Exercise requirements » A line-by-line copy of the material below is required.

Records supplied »
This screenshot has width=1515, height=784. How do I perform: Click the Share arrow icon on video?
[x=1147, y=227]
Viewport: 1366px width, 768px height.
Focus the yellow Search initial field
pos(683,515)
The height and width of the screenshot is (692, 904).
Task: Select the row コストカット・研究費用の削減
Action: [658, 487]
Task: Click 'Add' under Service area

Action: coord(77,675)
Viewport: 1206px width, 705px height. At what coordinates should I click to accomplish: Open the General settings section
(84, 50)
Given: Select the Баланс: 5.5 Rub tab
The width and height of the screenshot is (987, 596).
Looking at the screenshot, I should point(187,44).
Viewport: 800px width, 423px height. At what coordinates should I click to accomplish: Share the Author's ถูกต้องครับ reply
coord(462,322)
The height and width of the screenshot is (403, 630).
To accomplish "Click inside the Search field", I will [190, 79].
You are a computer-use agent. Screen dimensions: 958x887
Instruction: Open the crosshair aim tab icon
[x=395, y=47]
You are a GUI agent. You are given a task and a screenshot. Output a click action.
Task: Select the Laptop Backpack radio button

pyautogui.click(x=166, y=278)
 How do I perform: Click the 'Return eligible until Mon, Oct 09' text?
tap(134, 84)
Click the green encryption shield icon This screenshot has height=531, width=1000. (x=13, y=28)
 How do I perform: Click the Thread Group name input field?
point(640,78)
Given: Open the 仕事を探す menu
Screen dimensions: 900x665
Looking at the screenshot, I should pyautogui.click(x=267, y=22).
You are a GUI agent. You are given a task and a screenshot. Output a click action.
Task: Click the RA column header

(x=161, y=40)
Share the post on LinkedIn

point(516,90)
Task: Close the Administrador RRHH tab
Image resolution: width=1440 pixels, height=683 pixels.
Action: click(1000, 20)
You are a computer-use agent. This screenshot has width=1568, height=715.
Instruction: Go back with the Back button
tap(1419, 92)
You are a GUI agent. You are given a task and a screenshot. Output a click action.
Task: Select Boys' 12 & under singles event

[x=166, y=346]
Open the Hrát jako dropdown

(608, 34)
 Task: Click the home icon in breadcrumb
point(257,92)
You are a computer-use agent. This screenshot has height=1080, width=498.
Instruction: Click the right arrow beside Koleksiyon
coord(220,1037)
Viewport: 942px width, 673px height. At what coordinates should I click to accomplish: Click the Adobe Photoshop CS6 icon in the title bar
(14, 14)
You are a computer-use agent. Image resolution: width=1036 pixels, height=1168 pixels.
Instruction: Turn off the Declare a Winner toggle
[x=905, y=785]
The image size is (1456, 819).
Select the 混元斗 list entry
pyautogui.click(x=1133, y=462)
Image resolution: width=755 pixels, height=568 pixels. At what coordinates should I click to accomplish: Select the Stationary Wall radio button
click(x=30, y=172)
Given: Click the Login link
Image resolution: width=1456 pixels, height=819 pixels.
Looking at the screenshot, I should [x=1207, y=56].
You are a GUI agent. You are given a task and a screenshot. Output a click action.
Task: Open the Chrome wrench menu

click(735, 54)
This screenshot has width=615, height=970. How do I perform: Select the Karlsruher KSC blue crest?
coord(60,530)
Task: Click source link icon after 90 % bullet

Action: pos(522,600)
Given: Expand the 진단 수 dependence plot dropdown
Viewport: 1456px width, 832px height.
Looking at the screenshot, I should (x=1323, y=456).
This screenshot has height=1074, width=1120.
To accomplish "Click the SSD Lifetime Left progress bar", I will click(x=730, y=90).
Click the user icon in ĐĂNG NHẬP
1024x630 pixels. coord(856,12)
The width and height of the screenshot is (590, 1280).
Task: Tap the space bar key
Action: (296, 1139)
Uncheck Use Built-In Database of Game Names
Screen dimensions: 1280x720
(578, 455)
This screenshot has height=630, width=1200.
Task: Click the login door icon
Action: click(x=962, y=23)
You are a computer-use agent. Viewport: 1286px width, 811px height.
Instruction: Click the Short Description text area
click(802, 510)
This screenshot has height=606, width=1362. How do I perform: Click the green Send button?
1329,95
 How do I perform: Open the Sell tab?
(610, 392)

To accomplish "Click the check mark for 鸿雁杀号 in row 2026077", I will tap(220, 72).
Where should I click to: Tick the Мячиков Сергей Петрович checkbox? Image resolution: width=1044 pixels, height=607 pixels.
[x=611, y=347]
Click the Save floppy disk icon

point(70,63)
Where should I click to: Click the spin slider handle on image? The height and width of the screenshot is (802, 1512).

Answer space »
This screenshot has width=1515, height=784. How do I perform: Click the Share arrow icon on video?
[x=1147, y=227]
Viewport: 1366px width, 768px height.
Focus the yellow Search initial field
pos(683,515)
The height and width of the screenshot is (692, 904).
Task: Select the row コストカット・研究費用の削減
Action: [658, 487]
Task: Click 'Add' under Service area

Action: coord(77,675)
Viewport: 1206px width, 705px height. At what coordinates should I click to accomplish: Open the General settings section
(84, 50)
Given: Select the Баланс: 5.5 Rub tab
The width and height of the screenshot is (987, 596).
Looking at the screenshot, I should point(187,44).
Viewport: 800px width, 423px height. At what coordinates should I click to accomplish: Share the Author's ถูกต้องครับ reply
coord(462,322)
The height and width of the screenshot is (403, 630).
To accomplish "Click inside the Search field", I will [190, 79].
You are a computer-use agent. Screen dimensions: 958x887
Instruction: Open the crosshair aim tab icon
[x=395, y=47]
You are a GUI agent. You are given a task and a screenshot. Output a click action.
Task: Select the Laptop Backpack radio button

pyautogui.click(x=166, y=278)
 How do I perform: Click the 'Return eligible until Mon, Oct 09' text?
tap(134, 84)
Click the green encryption shield icon This screenshot has height=531, width=1000. (x=13, y=28)
 How do I perform: Click the Thread Group name input field?
point(640,78)
Given: Open the 仕事を探す menu
Screen dimensions: 900x665
Looking at the screenshot, I should pyautogui.click(x=267, y=22).
You are a GUI agent. You are given a task and a screenshot. Output a click action.
Task: Click the RA column header

(x=161, y=40)
Share the post on LinkedIn

point(516,90)
Task: Close the Administrador RRHH tab
Image resolution: width=1440 pixels, height=683 pixels.
Action: click(1000, 20)
You are a computer-use agent. This screenshot has width=1568, height=715.
Instruction: Go back with the Back button
tap(1419, 92)
You are a GUI agent. You are given a task and a screenshot. Output a click action.
Task: Select Boys' 12 & under singles event

[x=166, y=346]
Open the Hrát jako dropdown

(608, 34)
 Task: Click the home icon in breadcrumb
point(257,92)
You are a computer-use agent. This screenshot has height=1080, width=498.
Instruction: Click the right arrow beside Koleksiyon
coord(220,1037)
Viewport: 942px width, 673px height. At what coordinates should I click to accomplish: Click the Adobe Photoshop CS6 icon in the title bar
(14, 14)
You are a computer-use agent. Image resolution: width=1036 pixels, height=1168 pixels.
Instruction: Turn off the Declare a Winner toggle
[x=905, y=785]
The image size is (1456, 819).
Select the 混元斗 list entry
pyautogui.click(x=1133, y=462)
Image resolution: width=755 pixels, height=568 pixels. At what coordinates should I click to accomplish: Select the Stationary Wall radio button
click(x=30, y=172)
Given: Click the Login link
Image resolution: width=1456 pixels, height=819 pixels.
Looking at the screenshot, I should [x=1207, y=56].
You are a GUI agent. You are given a task and a screenshot. Output a click action.
Task: Open the Chrome wrench menu

click(735, 54)
This screenshot has width=615, height=970. How do I perform: Select the Karlsruher KSC blue crest?
coord(60,530)
Task: Click source link icon after 90 % bullet

Action: pos(522,600)
Given: Expand the 진단 수 dependence plot dropdown
Viewport: 1456px width, 832px height.
Looking at the screenshot, I should (x=1323, y=456).
This screenshot has height=1074, width=1120.
To accomplish "Click the SSD Lifetime Left progress bar", I will click(x=730, y=90).
Click the user icon in ĐĂNG NHẬP
1024x630 pixels. coord(856,12)
The width and height of the screenshot is (590, 1280).
Task: Tap the space bar key
Action: (296, 1139)
Uncheck Use Built-In Database of Game Names
Screen dimensions: 1280x720
(578, 455)
This screenshot has height=630, width=1200.
Task: Click the login door icon
Action: click(x=962, y=23)
You are a computer-use agent. Viewport: 1286px width, 811px height.
Instruction: Click the Short Description text area
click(802, 510)
This screenshot has height=606, width=1362. How do I perform: Click the green Send button?
1329,95
 How do I perform: Open the Sell tab?
(610, 392)

To accomplish "Click the check mark for 鸿雁杀号 in row 2026077", I will tap(220, 72).
Where should I click to: Tick the Мячиков Сергей Петрович checkbox? Image resolution: width=1044 pixels, height=607 pixels.
[x=611, y=347]
Click the Save floppy disk icon

point(70,63)
Where should I click to: Click the spin slider handle on image? The height and width of the screenshot is (802, 1512).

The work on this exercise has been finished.